Revisit: The General Greene
The General Greene came out of the paddock at a trot last August, then vaguely disappointed everyone with interesting-sounding food that was often poorly executed. When I checked the place out at lunch a few months ago, I lamented: "The pulled pork sandwich...organized something like a Cuban sandwich, was a colossal disappointment, since the pork had been rendered into small crisp shards that didn't seem much like pork. The biggest question, was why did the plates arrive so unadorned? Even a diner puts a sprig of parsley on the plate."
Now, a new chef has taken over (Julie Farias, formerly of Ici and Beer Table), and the reduced and reformed menu is coming out of the kitchen with far more persuasion and polish. Folks who didn't mind the place before will be delighted that some of the smaller bar snacks have been retained, including excellent deviled eggs, bacon dates, and the elementary-but-wonderful radishes with sea salt.

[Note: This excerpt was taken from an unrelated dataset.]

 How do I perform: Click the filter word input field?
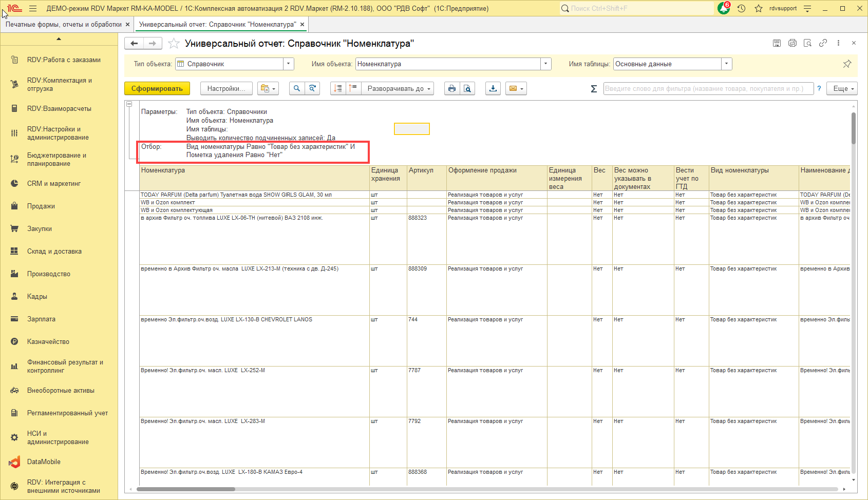point(708,88)
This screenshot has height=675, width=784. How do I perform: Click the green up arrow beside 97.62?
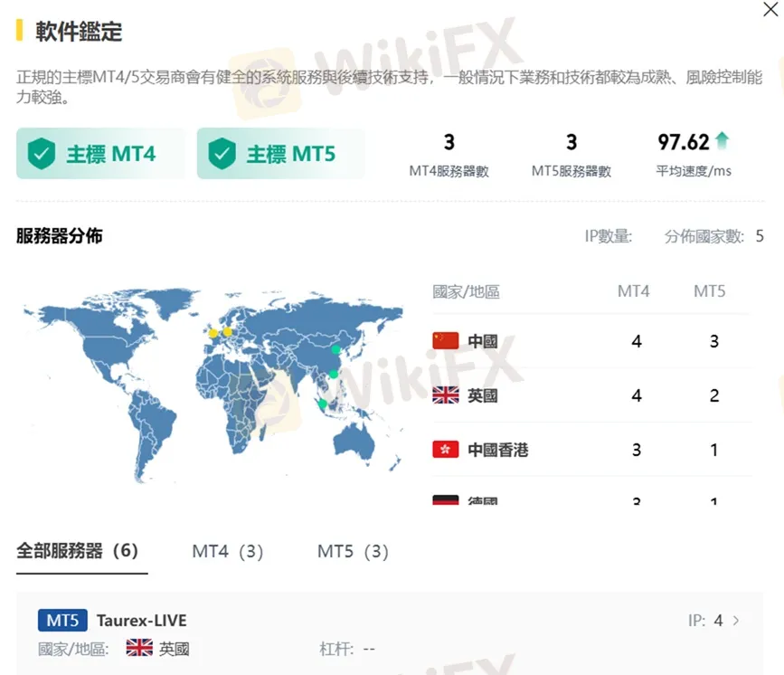pyautogui.click(x=723, y=141)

Some of the dishes on the new menu have been reformulated. A formerly lackluster beet salad that smothered the painfully purple vegetable in horseradish sauce is now configured as shaved raw beets mixed with mounds of cooked beets, with a few other salad accoutrements, representing a vast improvement. New to the menu is a tofu entree that matches a quavering block of soft tofu with boiled and fried fava beens--the former going "squish" and the latter going "crunch."